For the most part, the greatest danger in email in the past has been from opening executable attachments containing viruses, worms, Trojans, etc. and I have discussed this subject previously. Using common sense about clicking on attachments, keeping anti-virus programs and the operating system patches up-to-date, and some system configuration should prevent infectious attachments from harming your system. With increasing frequency, however, the email body itself has become a source of infection. By means of HTML code or scripts hidden in the text, malware may get downloaded simply from the act of opening an email for viewing. It is also possible for spammers to track you this way (Web bugs, see sidebar). In this article, I will discuss some ways to avoid getting malware from the main email body.
Turn off the Preview Pane
For convenience, many email programs provide automatic views of email called the “Preview Pane.” Unfortunately, this means that any malicious code in the email body may get executed also. Or a signal may be sent to a spammer showing that you are reading the message. Steps can be taken to help allow safe use of the Preview pane but some may prefer to be sure and will want to turn off this feature. That way only mail that you deliberately choose to open will be displayed. Different email programs will have somewhat different procedures for disabling the Preview pane but I will give the method for the commonly used Windows email client Outlook Express (OE).
Go to the “View” menu, click “Layout” and uncheck “Show Preview Pane”. The procedure is illustrated in a tutorial with pictures showing how to configure OE for safety. Configuring the Preview pane is demonstrated on slides 7 and 8 of this tutorial.
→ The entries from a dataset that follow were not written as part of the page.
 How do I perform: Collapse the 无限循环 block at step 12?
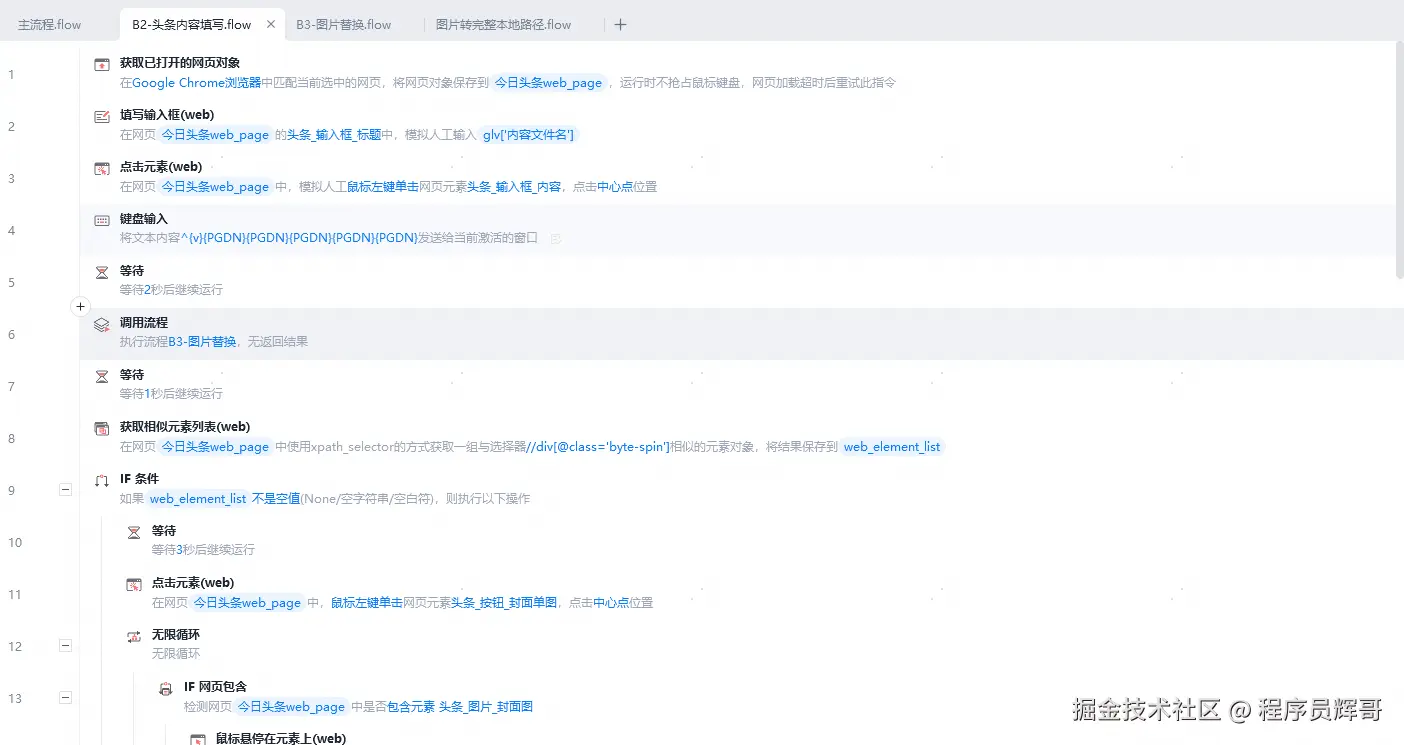(65, 645)
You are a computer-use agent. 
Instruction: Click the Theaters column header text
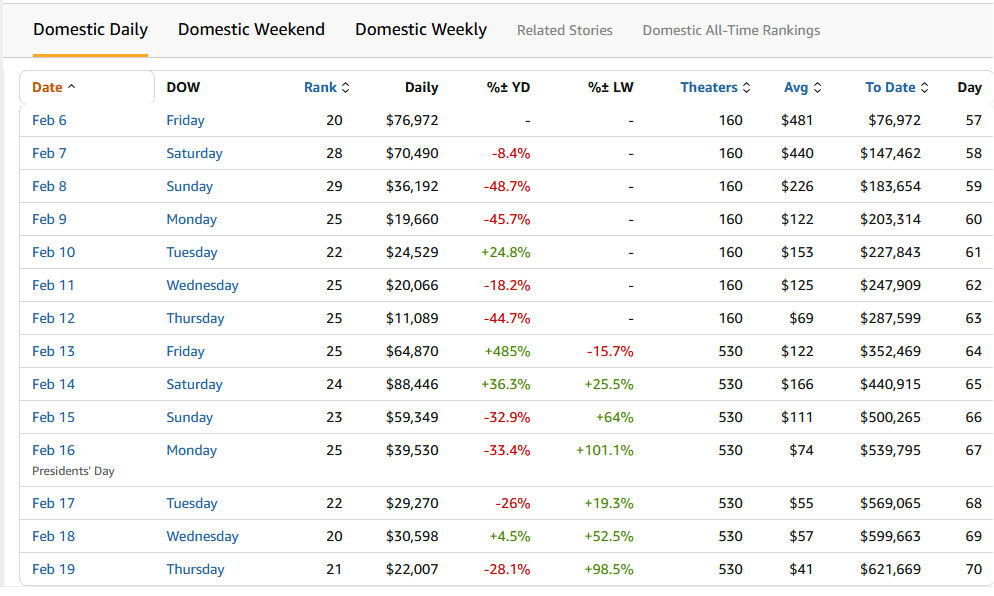click(708, 87)
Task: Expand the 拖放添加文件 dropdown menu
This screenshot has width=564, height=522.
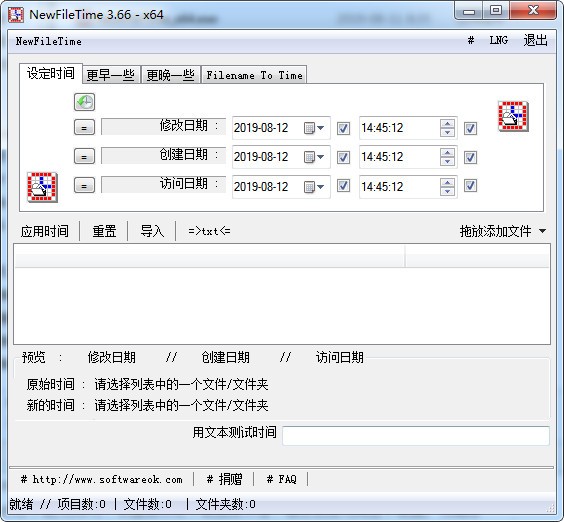Action: click(x=542, y=231)
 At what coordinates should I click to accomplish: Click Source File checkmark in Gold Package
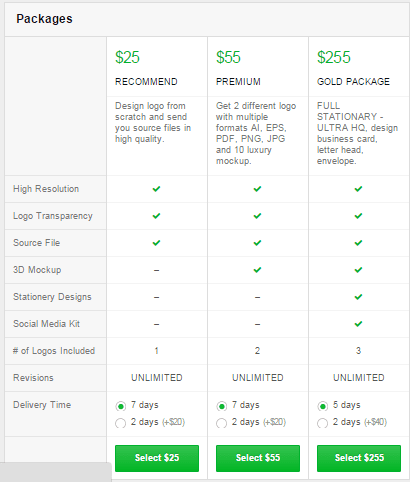[358, 243]
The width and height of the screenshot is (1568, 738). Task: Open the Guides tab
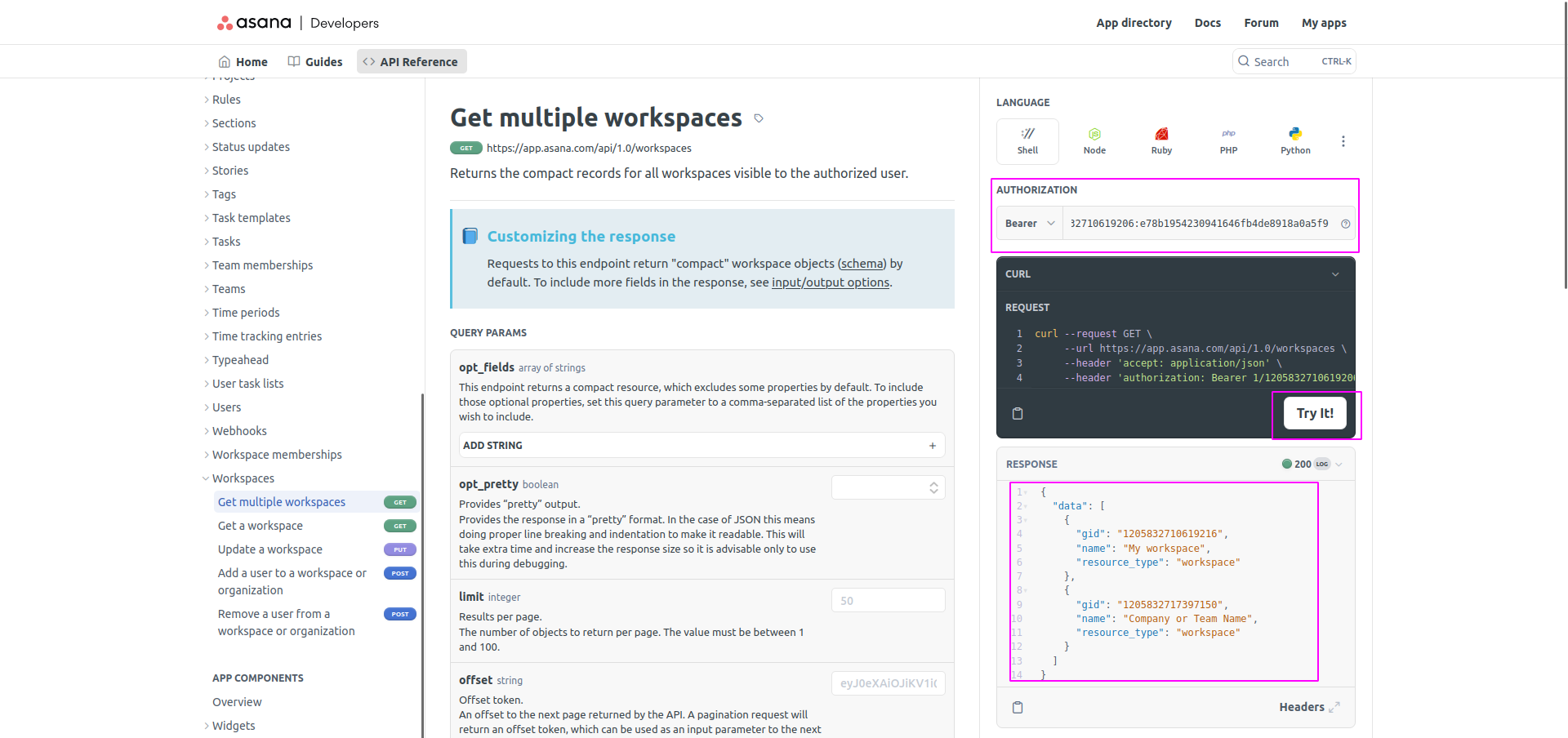point(315,62)
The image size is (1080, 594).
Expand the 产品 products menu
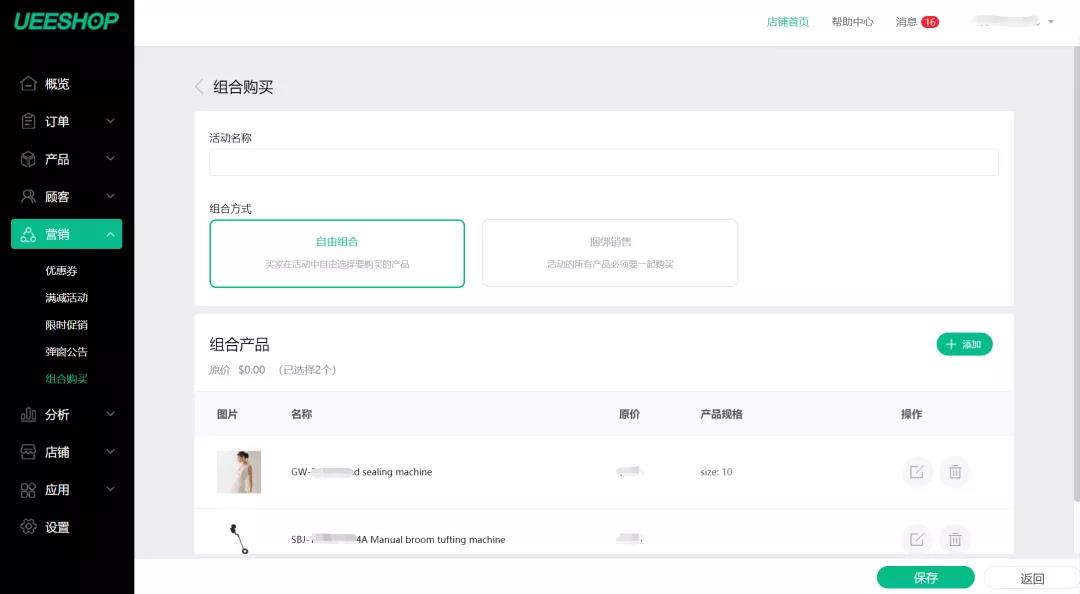pyautogui.click(x=67, y=159)
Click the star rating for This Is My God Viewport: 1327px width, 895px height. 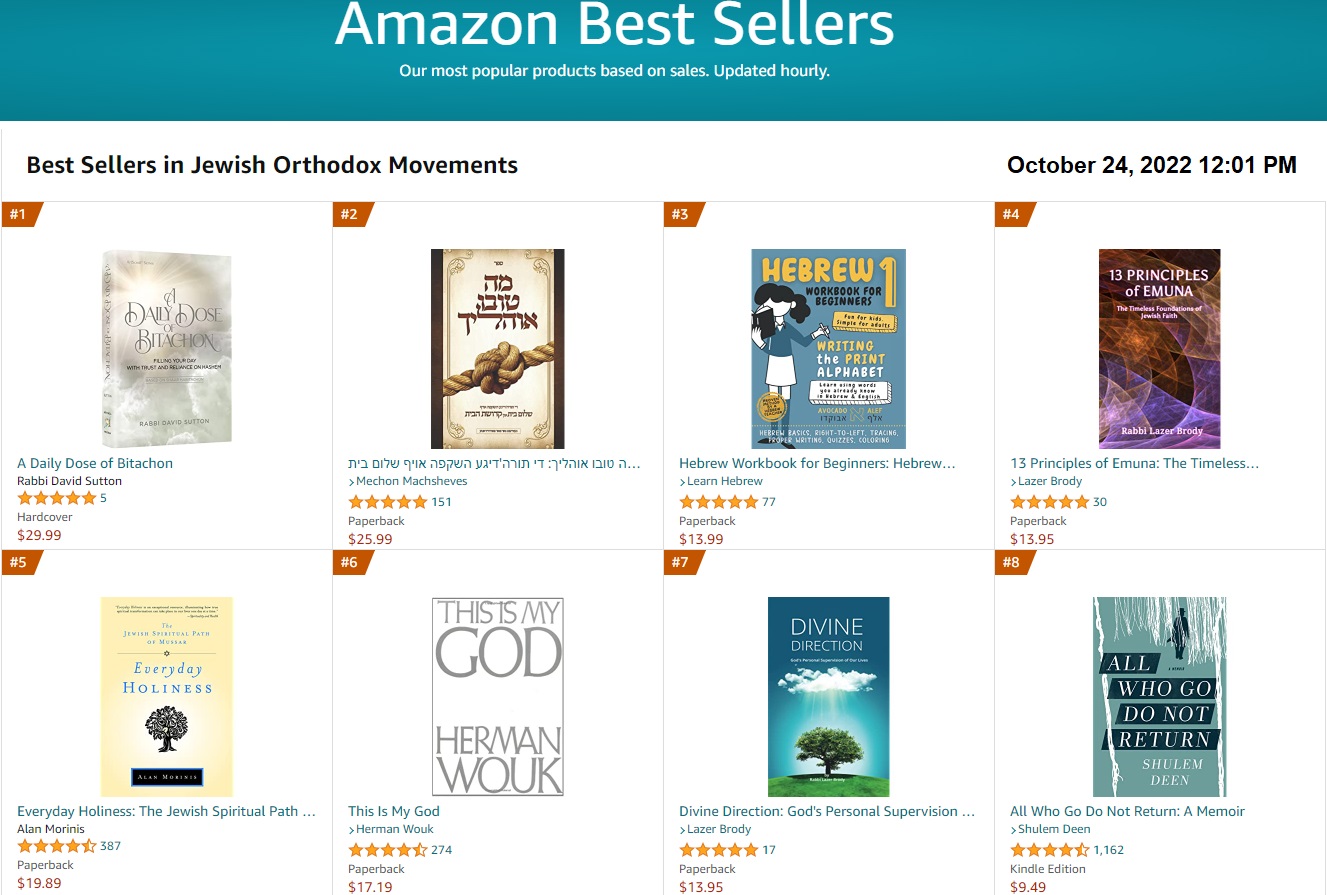click(x=387, y=850)
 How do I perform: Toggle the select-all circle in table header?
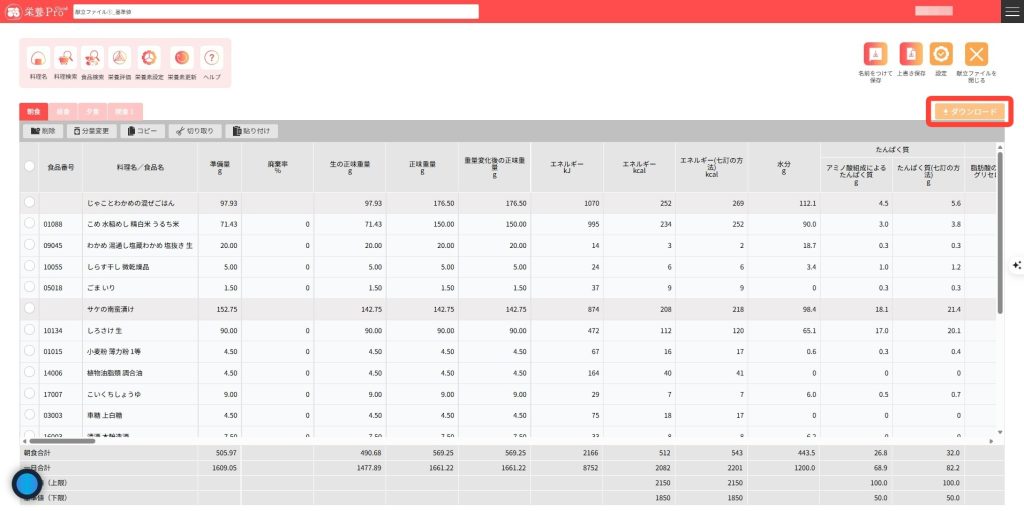[30, 167]
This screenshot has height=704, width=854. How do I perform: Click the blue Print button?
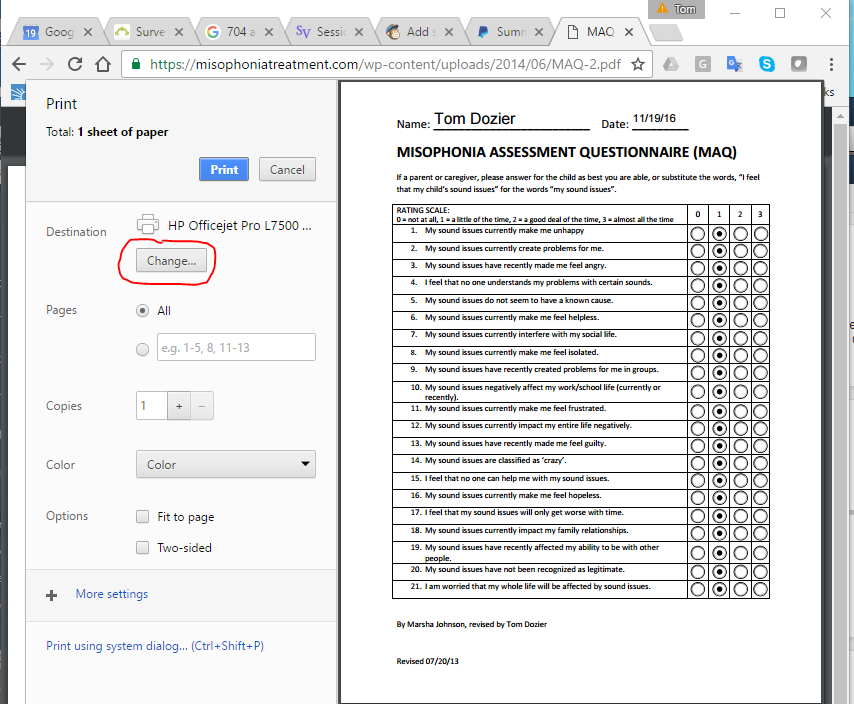tap(224, 169)
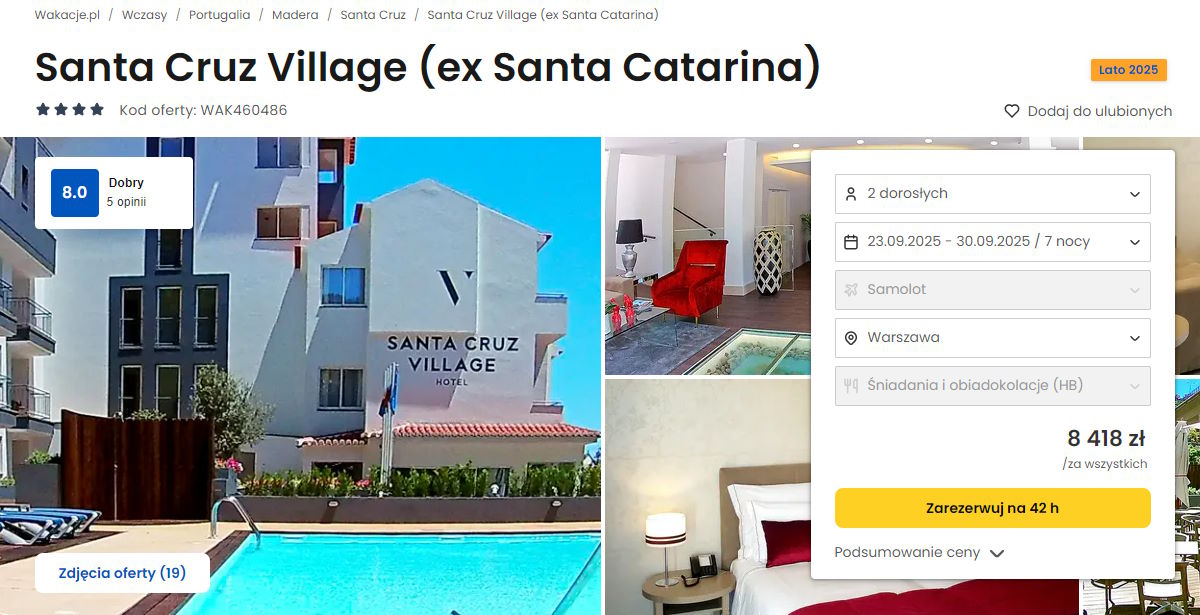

Also see slide 4 to see how to turn off automatic downloads in the Preview Pane.
Another way of turning the Preview Pane on and off in OE uses a sequence of keyboard shortcuts. First hold down “Alt” and “v”. This will open the “View” menu. Then in succession, press “l” “p” and “Enter.” Note that this is “l” for “Layout” and “p” for “Preview Pane”.
I do not use the more complicated application Outlook that is part of Microsoft Office but the Outlook feature “AutoPreview” (but not “Preview Pane) is said to be safe to use.
Configure system
The latest versions of OE and Outlook have several security measures in place by default but it doesn’t hurt to check. Make sure that OE is in the so-called “Restricted sites zone”. Go to the “Tools” menu and open “Options”. Click the “security” tab. Make sure the radio button is selected next to “Restricted site zone.” This procedure is detailed in the tutorial previously mentioned.
Read text only
In order to avoid any hidden HTML or scripts, email can be checked out by first reading it in text only. OE has a setting to provide for this. Go to Tools-Options-Read and place a check by “Read all messages in plain text”. This will disable all graphics and formatting so it may look a little funny but no viruses or spammer’s trackers will be able to run. If a message seems legitimate, the graphics can be turned back on. This procedure is illustrated in slide 4 of the tutorial.
Another way to read an email in text in OE is to right-click on the entry in the message list and then select “Properties”. Click the “Details” tab and then click the button “Message Source”. (See the fgure below.) This method allows for selectively reading messages in text without changing the configuration.
Reading on the server
Rather than bringing email to your computer and reading it locally with your own email client, you can also read the mail in text while it is still on the email server. If your mail account is of the usual POP3 variety, the free program MailWasher is a handy way to check out mail before downloading it. IMAP accounts or those with AOL or Hotmail can use the commercial cousin MailWasher Pro ($37).